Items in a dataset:
*****

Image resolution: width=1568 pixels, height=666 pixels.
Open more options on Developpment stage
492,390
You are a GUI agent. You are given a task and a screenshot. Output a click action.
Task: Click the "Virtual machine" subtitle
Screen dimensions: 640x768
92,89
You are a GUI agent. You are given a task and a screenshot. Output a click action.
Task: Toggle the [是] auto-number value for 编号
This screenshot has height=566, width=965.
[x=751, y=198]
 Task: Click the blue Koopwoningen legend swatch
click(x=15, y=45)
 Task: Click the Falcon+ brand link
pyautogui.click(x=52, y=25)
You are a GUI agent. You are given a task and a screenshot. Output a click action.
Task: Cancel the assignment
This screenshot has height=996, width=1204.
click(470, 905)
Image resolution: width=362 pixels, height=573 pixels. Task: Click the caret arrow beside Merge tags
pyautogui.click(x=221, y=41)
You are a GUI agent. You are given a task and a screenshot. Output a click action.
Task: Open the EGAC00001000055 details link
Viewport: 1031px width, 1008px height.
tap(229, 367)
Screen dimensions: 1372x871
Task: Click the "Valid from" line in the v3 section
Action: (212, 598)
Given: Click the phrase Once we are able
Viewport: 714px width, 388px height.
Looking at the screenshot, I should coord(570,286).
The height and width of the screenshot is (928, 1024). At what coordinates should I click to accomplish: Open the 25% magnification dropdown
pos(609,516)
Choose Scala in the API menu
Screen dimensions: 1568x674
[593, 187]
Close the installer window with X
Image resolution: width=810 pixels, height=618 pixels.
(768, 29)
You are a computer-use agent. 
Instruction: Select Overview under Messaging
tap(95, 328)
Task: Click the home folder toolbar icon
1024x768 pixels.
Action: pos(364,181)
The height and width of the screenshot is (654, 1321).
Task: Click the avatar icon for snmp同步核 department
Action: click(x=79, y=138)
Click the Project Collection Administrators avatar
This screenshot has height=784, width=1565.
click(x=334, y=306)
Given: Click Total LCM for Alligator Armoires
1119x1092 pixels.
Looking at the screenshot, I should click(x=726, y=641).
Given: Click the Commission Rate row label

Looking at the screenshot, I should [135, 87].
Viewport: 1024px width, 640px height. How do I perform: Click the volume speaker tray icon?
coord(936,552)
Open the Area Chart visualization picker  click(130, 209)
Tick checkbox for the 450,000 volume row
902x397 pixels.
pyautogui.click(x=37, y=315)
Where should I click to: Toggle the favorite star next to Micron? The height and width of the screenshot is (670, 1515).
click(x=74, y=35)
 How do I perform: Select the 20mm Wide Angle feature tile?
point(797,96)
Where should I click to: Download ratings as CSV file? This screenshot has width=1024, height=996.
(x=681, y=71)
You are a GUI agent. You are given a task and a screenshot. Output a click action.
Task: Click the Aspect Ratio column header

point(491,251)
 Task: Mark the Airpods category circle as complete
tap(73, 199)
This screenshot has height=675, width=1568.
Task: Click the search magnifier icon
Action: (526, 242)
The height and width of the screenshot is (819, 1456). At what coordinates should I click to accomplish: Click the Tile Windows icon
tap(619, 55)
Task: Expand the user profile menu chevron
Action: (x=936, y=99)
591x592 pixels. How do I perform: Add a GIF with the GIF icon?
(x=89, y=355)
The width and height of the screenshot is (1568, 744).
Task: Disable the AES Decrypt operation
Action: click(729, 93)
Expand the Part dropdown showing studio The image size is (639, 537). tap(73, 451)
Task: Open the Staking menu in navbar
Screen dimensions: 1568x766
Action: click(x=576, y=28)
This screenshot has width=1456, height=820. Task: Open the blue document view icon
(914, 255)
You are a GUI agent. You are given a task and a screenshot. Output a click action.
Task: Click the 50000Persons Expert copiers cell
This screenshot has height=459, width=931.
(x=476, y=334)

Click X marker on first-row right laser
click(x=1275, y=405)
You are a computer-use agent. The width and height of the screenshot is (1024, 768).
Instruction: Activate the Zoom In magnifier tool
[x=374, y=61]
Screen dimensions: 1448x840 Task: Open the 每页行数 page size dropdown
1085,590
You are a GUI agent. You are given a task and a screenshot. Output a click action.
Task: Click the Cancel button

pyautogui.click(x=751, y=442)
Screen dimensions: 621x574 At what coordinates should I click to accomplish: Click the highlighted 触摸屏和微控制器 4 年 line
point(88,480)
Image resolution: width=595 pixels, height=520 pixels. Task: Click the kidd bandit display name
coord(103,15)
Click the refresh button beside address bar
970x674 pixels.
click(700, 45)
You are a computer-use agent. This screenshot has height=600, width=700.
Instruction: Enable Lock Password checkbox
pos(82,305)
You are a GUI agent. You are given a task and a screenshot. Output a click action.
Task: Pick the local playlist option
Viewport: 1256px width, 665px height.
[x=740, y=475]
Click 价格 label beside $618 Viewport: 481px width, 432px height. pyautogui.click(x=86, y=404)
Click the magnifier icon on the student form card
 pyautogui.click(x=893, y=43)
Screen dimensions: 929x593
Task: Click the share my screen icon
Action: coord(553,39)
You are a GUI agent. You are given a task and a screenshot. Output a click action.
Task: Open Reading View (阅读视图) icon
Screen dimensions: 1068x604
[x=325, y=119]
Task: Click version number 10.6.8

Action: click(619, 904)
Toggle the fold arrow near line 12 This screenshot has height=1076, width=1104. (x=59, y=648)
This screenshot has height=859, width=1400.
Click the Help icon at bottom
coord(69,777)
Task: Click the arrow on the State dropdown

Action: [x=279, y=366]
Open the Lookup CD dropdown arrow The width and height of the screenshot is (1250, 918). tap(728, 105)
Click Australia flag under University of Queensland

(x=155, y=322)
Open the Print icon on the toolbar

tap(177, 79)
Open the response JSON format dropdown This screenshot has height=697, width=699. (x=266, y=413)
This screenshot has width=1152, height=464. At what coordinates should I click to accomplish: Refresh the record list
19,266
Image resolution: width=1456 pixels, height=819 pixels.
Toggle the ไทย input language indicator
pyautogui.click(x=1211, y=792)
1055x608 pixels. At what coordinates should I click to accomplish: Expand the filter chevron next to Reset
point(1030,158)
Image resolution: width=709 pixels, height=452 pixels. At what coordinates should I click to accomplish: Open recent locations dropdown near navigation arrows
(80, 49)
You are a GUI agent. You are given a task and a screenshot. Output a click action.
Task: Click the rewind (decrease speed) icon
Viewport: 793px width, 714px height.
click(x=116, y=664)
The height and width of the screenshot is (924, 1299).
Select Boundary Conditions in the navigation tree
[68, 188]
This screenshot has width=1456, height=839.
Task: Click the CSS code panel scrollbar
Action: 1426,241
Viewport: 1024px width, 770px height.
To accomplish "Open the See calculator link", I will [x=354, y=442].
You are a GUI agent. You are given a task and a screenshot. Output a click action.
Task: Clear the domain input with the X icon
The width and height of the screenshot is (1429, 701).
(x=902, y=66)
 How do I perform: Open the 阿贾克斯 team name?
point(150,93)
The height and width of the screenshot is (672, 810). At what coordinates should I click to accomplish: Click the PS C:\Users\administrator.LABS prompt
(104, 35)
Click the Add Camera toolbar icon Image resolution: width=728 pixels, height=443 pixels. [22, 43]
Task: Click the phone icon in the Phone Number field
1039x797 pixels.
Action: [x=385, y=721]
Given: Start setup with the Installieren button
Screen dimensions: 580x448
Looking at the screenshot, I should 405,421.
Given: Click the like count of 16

*****

» Task
Could you copy every one of the items above, word for word, leaving nothing out?

» Exercise response
Image resolution: width=1568 pixels, height=666 pixels.
Open more options on Developpment stage
492,390
You are a GUI agent. You are given a task and a screenshot. Output a click action.
Task: Click the "Virtual machine" subtitle
Screen dimensions: 640x768
92,89
You are a GUI agent. You are given a task and a screenshot. Output a click action.
Task: Toggle the [是] auto-number value for 编号
This screenshot has height=566, width=965.
[x=751, y=198]
 Task: Click the blue Koopwoningen legend swatch
click(x=15, y=45)
 Task: Click the Falcon+ brand link
pyautogui.click(x=52, y=25)
You are a GUI agent. You are given a task and a screenshot. Output a click action.
Task: Cancel the assignment
This screenshot has height=996, width=1204.
click(470, 905)
Image resolution: width=362 pixels, height=573 pixels. Task: Click the caret arrow beside Merge tags
pyautogui.click(x=221, y=41)
You are a GUI agent. You are given a task and a screenshot. Output a click action.
Task: Open the EGAC00001000055 details link
Viewport: 1031px width, 1008px height.
tap(229, 367)
Screen dimensions: 1372x871
Task: Click the "Valid from" line in the v3 section
Action: (212, 598)
Given: Click the phrase Once we are able
Viewport: 714px width, 388px height.
Looking at the screenshot, I should coord(570,286).
The height and width of the screenshot is (928, 1024). At what coordinates should I click to accomplish: Open the 25% magnification dropdown
pos(609,516)
Choose Scala in the API menu
Screen dimensions: 1568x674
[593, 187]
Close the installer window with X
Image resolution: width=810 pixels, height=618 pixels.
(768, 29)
You are a computer-use agent. 
Instruction: Select Overview under Messaging
tap(95, 328)
Task: Click the home folder toolbar icon
1024x768 pixels.
Action: pos(364,181)
The height and width of the screenshot is (654, 1321).
Task: Click the avatar icon for snmp同步核 department
Action: click(x=79, y=138)
Click the Project Collection Administrators avatar
This screenshot has height=784, width=1565.
click(x=334, y=306)
Given: Click Total LCM for Alligator Armoires
1119x1092 pixels.
Looking at the screenshot, I should click(x=726, y=641).
Given: Click the Commission Rate row label

Looking at the screenshot, I should [135, 87].
Viewport: 1024px width, 640px height. How do I perform: Click the volume speaker tray icon?
coord(936,552)
Open the Area Chart visualization picker  click(130, 209)
Tick checkbox for the 450,000 volume row
902x397 pixels.
pyautogui.click(x=37, y=315)
Where should I click to: Toggle the favorite star next to Micron? The height and width of the screenshot is (670, 1515).
click(x=74, y=35)
 How do I perform: Select the 20mm Wide Angle feature tile?
point(797,96)
Where should I click to: Download ratings as CSV file? This screenshot has width=1024, height=996.
(x=681, y=71)
You are a GUI agent. You are given a task and a screenshot. Output a click action.
Task: Click the Aspect Ratio column header

point(491,251)
 Task: Mark the Airpods category circle as complete
tap(73, 199)
This screenshot has height=675, width=1568.
Task: Click the search magnifier icon
Action: (526, 242)
The height and width of the screenshot is (819, 1456). At what coordinates should I click to accomplish: Click the Tile Windows icon
tap(619, 55)
Task: Expand the user profile menu chevron
Action: (x=936, y=99)
591x592 pixels. How do I perform: Add a GIF with the GIF icon?
(x=89, y=355)
The width and height of the screenshot is (1568, 744).
Task: Disable the AES Decrypt operation
Action: click(729, 93)
Expand the Part dropdown showing studio The image size is (639, 537). tap(73, 451)
Task: Open the Staking menu in navbar
Screen dimensions: 1568x766
Action: click(x=576, y=28)
This screenshot has width=1456, height=820. Task: Open the blue document view icon
(914, 255)
You are a GUI agent. You are given a task and a screenshot. Output a click action.
Task: Click the 50000Persons Expert copiers cell
This screenshot has height=459, width=931.
(x=476, y=334)

Click X marker on first-row right laser
click(x=1275, y=405)
You are a computer-use agent. The width and height of the screenshot is (1024, 768).
Instruction: Activate the Zoom In magnifier tool
[x=374, y=61]
Screen dimensions: 1448x840 Task: Open the 每页行数 page size dropdown
1085,590
You are a GUI agent. You are given a task and a screenshot. Output a click action.
Task: Click the Cancel button

pyautogui.click(x=751, y=442)
Screen dimensions: 621x574 At what coordinates should I click to accomplish: Click the highlighted 触摸屏和微控制器 4 年 line
point(88,480)
Image resolution: width=595 pixels, height=520 pixels. Task: Click the kidd bandit display name
coord(103,15)
Click the refresh button beside address bar
970x674 pixels.
click(700, 45)
You are a computer-use agent. This screenshot has height=600, width=700.
Instruction: Enable Lock Password checkbox
pos(82,305)
You are a GUI agent. You are given a task and a screenshot. Output a click action.
Task: Pick the local playlist option
Viewport: 1256px width, 665px height.
[x=740, y=475]
Click 价格 label beside $618 Viewport: 481px width, 432px height. pyautogui.click(x=86, y=404)
Click the magnifier icon on the student form card
 pyautogui.click(x=893, y=43)
Screen dimensions: 929x593
Task: Click the share my screen icon
Action: coord(553,39)
You are a GUI agent. You are given a task and a screenshot. Output a click action.
Task: Open Reading View (阅读视图) icon
Screen dimensions: 1068x604
[x=325, y=119]
Task: Click version number 10.6.8

Action: click(619, 904)
Toggle the fold arrow near line 12 This screenshot has height=1076, width=1104. (x=59, y=648)
This screenshot has height=859, width=1400.
Click the Help icon at bottom
coord(69,777)
Task: Click the arrow on the State dropdown

Action: [x=279, y=366]
Open the Lookup CD dropdown arrow The width and height of the screenshot is (1250, 918). tap(728, 105)
Click Australia flag under University of Queensland

(x=155, y=322)
Open the Print icon on the toolbar

tap(177, 79)
Open the response JSON format dropdown This screenshot has height=697, width=699. (x=266, y=413)
This screenshot has width=1152, height=464. At what coordinates should I click to accomplish: Refresh the record list
19,266
Image resolution: width=1456 pixels, height=819 pixels.
Toggle the ไทย input language indicator
pyautogui.click(x=1211, y=792)
1055x608 pixels. At what coordinates should I click to accomplish: Expand the filter chevron next to Reset
point(1030,158)
Image resolution: width=709 pixels, height=452 pixels. At what coordinates should I click to accomplish: Open recent locations dropdown near navigation arrows
(80, 49)
You are a GUI agent. You are given a task and a screenshot. Output a click action.
Task: Click the rewind (decrease speed) icon
Viewport: 793px width, 714px height.
click(x=116, y=664)
The height and width of the screenshot is (924, 1299).
Select Boundary Conditions in the navigation tree
[68, 188]
This screenshot has width=1456, height=839.
Task: Click the CSS code panel scrollbar
Action: 1426,241
Viewport: 1024px width, 770px height.
To accomplish "Open the See calculator link", I will [x=354, y=442].
You are a GUI agent. You are given a task and a screenshot. Output a click action.
Task: Clear the domain input with the X icon
The width and height of the screenshot is (1429, 701).
(x=902, y=66)
 How do I perform: Open the 阿贾克斯 team name?
point(150,93)
The height and width of the screenshot is (672, 810). At what coordinates should I click to accomplish: Click the PS C:\Users\administrator.LABS prompt
(104, 35)
Click the Add Camera toolbar icon Image resolution: width=728 pixels, height=443 pixels. [22, 43]
Task: Click the phone icon in the Phone Number field
1039x797 pixels.
Action: [x=385, y=721]
Given: Start setup with the Installieren button
Screen dimensions: 580x448
Looking at the screenshot, I should 405,421.
Given: Click the like count of 16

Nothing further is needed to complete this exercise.